He wanted to take my half restored 1967 Rolls Royce out rather than our less luxurious 1997 Nissan Pathfinder despite my preference of this car staying in the garage as one of my most prized possessions. My father gave it to me.

He wanted to play Queen, although I wanted to play The Beatles, but I let him play Queen.
He even had a smoke
despite my deep hatred for the smell of cigarette smoke and the damage it could do.

He could have what he wanted today, because I just need him to be happy. God, it's so hard to make him smile sometimes. He's so fucking beautiful when he laughs, but he just won't do it.
For the longest time, I thought it was because of me. I'm a violent controlling bitch, but when I asked him he told me that I wasn't the reason. He never told me the reason. I never pushed it. Though, I've made it a priority to make him happy as long as he lets me be angry sometimes.
It's a toxic understanding to the common eye; however, it's love for us.
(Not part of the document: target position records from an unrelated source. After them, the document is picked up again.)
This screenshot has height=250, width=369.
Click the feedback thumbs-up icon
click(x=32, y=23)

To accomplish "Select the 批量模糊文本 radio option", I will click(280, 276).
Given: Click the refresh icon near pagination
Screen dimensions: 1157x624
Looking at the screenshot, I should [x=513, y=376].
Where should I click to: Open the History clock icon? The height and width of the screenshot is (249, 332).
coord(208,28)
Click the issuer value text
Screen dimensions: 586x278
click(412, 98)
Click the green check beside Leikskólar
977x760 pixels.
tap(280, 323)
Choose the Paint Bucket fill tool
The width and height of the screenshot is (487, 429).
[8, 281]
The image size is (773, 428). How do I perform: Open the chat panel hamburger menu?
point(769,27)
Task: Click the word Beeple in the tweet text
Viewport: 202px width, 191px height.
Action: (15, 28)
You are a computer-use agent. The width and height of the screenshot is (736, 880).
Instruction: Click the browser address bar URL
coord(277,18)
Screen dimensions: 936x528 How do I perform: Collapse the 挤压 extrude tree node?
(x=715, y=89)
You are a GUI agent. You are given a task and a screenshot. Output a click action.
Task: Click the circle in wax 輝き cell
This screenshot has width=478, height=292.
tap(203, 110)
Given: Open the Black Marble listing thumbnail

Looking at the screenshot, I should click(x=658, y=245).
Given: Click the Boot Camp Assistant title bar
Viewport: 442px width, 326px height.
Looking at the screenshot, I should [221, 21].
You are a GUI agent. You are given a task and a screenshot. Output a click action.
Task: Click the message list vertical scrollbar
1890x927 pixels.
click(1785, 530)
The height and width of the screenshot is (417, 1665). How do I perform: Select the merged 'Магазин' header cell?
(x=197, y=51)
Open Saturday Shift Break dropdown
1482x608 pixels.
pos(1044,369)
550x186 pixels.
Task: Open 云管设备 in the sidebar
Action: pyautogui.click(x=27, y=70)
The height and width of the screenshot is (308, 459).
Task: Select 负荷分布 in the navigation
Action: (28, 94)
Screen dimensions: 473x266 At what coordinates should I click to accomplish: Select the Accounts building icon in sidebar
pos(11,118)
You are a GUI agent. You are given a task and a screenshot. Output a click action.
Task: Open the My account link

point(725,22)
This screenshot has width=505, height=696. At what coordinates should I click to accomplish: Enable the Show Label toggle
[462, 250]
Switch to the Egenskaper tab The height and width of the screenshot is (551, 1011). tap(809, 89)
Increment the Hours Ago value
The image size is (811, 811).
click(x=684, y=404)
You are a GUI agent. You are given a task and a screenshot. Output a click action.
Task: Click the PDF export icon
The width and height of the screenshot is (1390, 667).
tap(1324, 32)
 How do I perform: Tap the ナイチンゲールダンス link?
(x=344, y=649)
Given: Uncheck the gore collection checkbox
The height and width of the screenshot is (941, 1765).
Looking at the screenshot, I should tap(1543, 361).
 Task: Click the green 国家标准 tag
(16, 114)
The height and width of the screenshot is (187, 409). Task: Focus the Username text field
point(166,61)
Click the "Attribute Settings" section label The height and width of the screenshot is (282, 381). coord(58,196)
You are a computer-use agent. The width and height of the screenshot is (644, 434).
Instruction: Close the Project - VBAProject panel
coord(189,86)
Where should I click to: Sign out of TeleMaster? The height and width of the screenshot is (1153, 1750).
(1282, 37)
The hate that one has established in the world always manages to install itself into the commerce between people. You can just about tell who in the world hates the world versus those who hate themselves. I don't know who in the world he hates, but I know it's not himself.

The way he carries himself in silent confidence just tells me he doesn't hate himself. He feels that he's good enough for himself and that he doesn't have to prove anything to anybody.
He doesn't need protection from the bitterness of the world,but things tend to slip from his hands very easily. I on the other hand, need protection from the bitterness of the world,and I tend to control things so easily.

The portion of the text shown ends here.